Shakti Bahadur Basnet, minister lasów i środowiska Nepalu, doskonale zdaje sobie sprawę z narastającego problemu.

– Musimy znaleźć równowagę, aby chronić przyrodę i rozwijać naszą infrastrukturę – mówił w rozmowie z serwisem internetowym Mongabay.

Jak dodał, rząd przeprowadza oceny środowiskowe na wrażliwych obszarach przed rozpoczęciem prac przebudowy.

– Mamy znacznie wyższy odsetek obszarów chronionych niż międzynarodowy standard 14%, ale nadal chcemy sadzić więcej lasów. Skoncentrujemy się na częściach, w których nie ma lasów i obszarach narażonych na osuwiska, a także na sadzeniu drzew na obszarach miejskich – kontynuował.

Wielkie góry, wielka polityka

Rządzący przekonują, że projekty infrastrukturalne, w szczególności budowa dróg, przyspieszą rozwój Nepalu poprzez tworzenie miejsc pracy oraz obniżenie kosztów transportu i czasu podróży. Pierwszy efekty są już odczuwalne, ale nie wszędzie taki scenariusz może okazać się pomocny. W mniej rozwiniętych regionach, gdzie turystyka i tradycyjne źródła utrzymania, takie jak wypas jaków i rolnictwo na małą skalę, są dominującymi czynnikami ekonomicznymi, ludzie obawiają się, że koszty środowiskowe i społeczne projektów będą zbyt wysokie. Rozkopanie terenów może przyczynić się, chociażby do zwiększenia liczby monsunowych osuwisk.

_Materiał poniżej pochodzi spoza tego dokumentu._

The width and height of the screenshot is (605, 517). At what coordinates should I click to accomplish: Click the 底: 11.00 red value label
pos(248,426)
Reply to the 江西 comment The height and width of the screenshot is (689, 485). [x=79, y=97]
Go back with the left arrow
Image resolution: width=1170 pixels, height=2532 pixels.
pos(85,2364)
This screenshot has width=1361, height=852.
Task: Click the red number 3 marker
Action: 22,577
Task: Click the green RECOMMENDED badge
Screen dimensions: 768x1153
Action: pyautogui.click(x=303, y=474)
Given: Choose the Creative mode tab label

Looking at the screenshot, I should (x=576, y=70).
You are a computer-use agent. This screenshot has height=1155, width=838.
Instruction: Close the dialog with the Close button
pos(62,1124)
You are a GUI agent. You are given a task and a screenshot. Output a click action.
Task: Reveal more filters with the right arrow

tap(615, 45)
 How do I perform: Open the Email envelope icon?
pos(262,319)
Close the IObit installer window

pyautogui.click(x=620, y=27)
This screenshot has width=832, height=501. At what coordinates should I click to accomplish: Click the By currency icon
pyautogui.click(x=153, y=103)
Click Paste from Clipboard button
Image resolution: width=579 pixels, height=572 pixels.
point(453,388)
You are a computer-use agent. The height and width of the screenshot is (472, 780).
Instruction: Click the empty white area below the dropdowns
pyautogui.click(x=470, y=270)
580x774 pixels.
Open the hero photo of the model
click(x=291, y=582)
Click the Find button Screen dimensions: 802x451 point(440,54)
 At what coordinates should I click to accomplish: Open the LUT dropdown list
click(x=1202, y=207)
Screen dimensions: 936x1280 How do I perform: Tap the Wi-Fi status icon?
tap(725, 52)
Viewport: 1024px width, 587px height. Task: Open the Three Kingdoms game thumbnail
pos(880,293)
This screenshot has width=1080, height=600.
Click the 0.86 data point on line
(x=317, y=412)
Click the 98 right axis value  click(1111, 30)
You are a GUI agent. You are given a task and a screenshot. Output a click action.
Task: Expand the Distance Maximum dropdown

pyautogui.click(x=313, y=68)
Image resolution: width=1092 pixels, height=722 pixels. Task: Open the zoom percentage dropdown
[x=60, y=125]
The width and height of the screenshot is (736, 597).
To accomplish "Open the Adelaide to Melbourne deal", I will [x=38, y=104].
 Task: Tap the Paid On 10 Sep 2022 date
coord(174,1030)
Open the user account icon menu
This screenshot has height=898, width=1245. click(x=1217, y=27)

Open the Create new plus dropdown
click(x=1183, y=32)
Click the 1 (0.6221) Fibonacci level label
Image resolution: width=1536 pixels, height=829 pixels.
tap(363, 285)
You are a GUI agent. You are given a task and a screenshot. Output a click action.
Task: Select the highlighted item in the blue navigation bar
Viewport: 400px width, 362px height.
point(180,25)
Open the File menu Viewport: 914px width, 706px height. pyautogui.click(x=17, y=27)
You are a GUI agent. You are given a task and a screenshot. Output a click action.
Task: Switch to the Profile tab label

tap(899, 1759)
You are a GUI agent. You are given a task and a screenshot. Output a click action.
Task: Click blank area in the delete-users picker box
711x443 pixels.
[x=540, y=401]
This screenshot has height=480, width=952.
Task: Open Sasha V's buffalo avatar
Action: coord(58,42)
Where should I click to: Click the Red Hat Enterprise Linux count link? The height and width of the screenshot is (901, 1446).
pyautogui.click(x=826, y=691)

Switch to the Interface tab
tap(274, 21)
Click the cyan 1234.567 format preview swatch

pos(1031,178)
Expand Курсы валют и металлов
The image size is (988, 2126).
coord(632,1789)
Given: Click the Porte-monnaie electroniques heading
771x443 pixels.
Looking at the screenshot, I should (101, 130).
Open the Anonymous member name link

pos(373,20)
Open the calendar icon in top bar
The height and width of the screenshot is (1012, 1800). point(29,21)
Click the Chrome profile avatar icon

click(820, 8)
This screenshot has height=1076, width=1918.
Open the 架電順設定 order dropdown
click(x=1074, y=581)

Nepal to jeden z ulubionych kierunków wspinaczy górskich / fot. Pixabay

Raj Bhatta, przewodnik trekkingowy z 17-letnim doświadczeniem, jest jednym z wielu przeciwników ingerowania w himalajskie środowisko. Jak mówi, planowane inwestycje zrujnują wioski, pola uprawne i szlaki trekkingowe. Materiały wybuchowe używane do drążenia tuneli w górach już zakłócają działalność rolniczą i przepędzają dzikie zwierzęta z ich siedlisk. Lokalne społeczności boją się również, że nowe drogi ułatwią dostęp do niegdyś odległych lasów i pomogą napędzać handel zagrożonymi gatunkami, które są bardzo cenione w Chinach.